De los garbanzos tiene el vecindario periódica y puntual noticia en ollas y potajes. Si ese mismo vecindario tiene un origen rural y valenciano, recordará los años infantiles y adolescentes durante los que, puchero en ristre, le mandaban a uno buscar el agua de cisterna. Los garbanzos necesitan remojo para ablandarse. Hoy se compran embotellados y semicocidos y, aunque en la mesa sean igualmente sabrosos, tienen menos gracia. Tan poca gracia como la guerra por los garbanzos que se acentúa aquí y allá en los grupos políticos apenas apunta una convocatoria electoral. La guerra por los garbanzos es incruenta pero crispa y exaspera los ánimos; desorienta, además, a un electorado sobre el que llueven mares de declaraciones antes de los comicios.

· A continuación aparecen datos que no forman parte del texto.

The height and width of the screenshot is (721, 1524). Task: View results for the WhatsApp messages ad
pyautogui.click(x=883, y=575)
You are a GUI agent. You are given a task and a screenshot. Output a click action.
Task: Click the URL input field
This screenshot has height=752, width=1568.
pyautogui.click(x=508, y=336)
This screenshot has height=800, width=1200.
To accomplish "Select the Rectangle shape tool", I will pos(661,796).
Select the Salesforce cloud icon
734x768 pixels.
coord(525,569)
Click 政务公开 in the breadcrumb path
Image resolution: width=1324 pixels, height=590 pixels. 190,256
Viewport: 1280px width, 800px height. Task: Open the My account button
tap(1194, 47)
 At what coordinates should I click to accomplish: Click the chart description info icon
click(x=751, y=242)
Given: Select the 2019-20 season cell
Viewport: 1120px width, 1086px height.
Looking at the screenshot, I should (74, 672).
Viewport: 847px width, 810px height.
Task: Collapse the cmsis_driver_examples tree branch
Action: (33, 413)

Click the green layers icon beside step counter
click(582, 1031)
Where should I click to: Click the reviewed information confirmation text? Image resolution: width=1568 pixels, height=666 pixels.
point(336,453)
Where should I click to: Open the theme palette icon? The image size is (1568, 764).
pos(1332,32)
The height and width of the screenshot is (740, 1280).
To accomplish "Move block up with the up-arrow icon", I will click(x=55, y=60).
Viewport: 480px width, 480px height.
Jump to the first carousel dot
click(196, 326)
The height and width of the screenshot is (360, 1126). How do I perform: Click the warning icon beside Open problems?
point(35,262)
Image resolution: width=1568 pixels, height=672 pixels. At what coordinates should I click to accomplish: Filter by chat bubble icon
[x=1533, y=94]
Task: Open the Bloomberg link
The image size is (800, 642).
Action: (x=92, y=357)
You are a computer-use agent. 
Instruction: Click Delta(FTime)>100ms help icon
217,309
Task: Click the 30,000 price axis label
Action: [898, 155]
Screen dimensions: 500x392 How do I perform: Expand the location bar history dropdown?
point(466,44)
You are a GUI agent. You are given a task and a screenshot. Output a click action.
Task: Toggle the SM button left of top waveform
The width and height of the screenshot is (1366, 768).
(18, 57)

Los garbanzos, como ustedes saben, se reparten en los primeros puestos de las listas electorales que, de resultar exitosas, comportan la olla y el potaje del cargo político y el sueldo público durante un tiempo. Las preciadas semillas de la leguminosa suelen ser motivo de disensión, división y discordia: tres des que en nada favorecen al grupo político, y menos en periodo preelectoral. Para intentar deshacerse de ellas, un grupo no demasiado numeroso de militantes del PSPV castellonense peleaba, hace ya más de una década, por la limitación de mandatos; porque nadie apareciese más de un par de veces encabezando, por ejemplo, la cabeza de lista para una alcaldía o un escaño en el parlamento autonómico. Las trifulcas en la agrupación de los socialdemócratas castellonenses, hoy ciertamente apaciguada, eran por aquel entonces de tronío, y los militantes que propugnaban la limitación de mandatos pretendían lograr los siguientes objetivos: que nadie calentase en exceso un sillón hasta considerarlo como propio; que nadie cayese en la cuenta de que la contraprestación de un suelo público por el ejercicio de un cargo público era eterna, y que la discusión política y la diversidad de pareceres navegara por las aguas de los contenidos y programas, por la actividad pública más que por los intereses personales de determinados militantes y afiliados. Ni qué decir tiene que la propuesta tuvo y tiene sus adversarios, casi siempre con puesto en plaza u oportunidad de tenerla, quienes se oponían y oponen a la misma con la fútil argumentación de que no se puede prescindir de la experiencia de determinadas personas. Como si esa experiencia no pudiese estar generosamente, y por convicción política, a disposición del grupo o partido político, aun cuando el interesado no detentara un cargo público con su prestación económica correspondiente.

La loable limitación de mandatos no se llevó a cabo. Y de nuevo aparecen por aquí y por allá las consecuencias: en Benicàssim es un diputado autonómico, procedente ya de otra formación política, la persona a quien la ejecutiva de su partido quiere poner como cabeza de lista municipal, pasando por alto la decisión, acertada o no, de los militantes locales del partido; en las comarcas alicantinas son un grupo de alcaldes durante mucho tiempo quienes ahora con la condición de ex negocian candidaturas y listas independientes que, con toda seguridad, perjudicarán al que hasta ayer mismo, mientras detentaban cargo, era su partido. Y son una muestra entre otras, como la búsqueda publicitaria de trabajo, con luz y taquígrafos, de un ex alcalde y ex diputado autonómico de La Plana durante largo periodo en los cargos, que desorientan al electorado, que ve en ello una actuación garbancera, es decir, vulgar, ordinaria y falta de miras.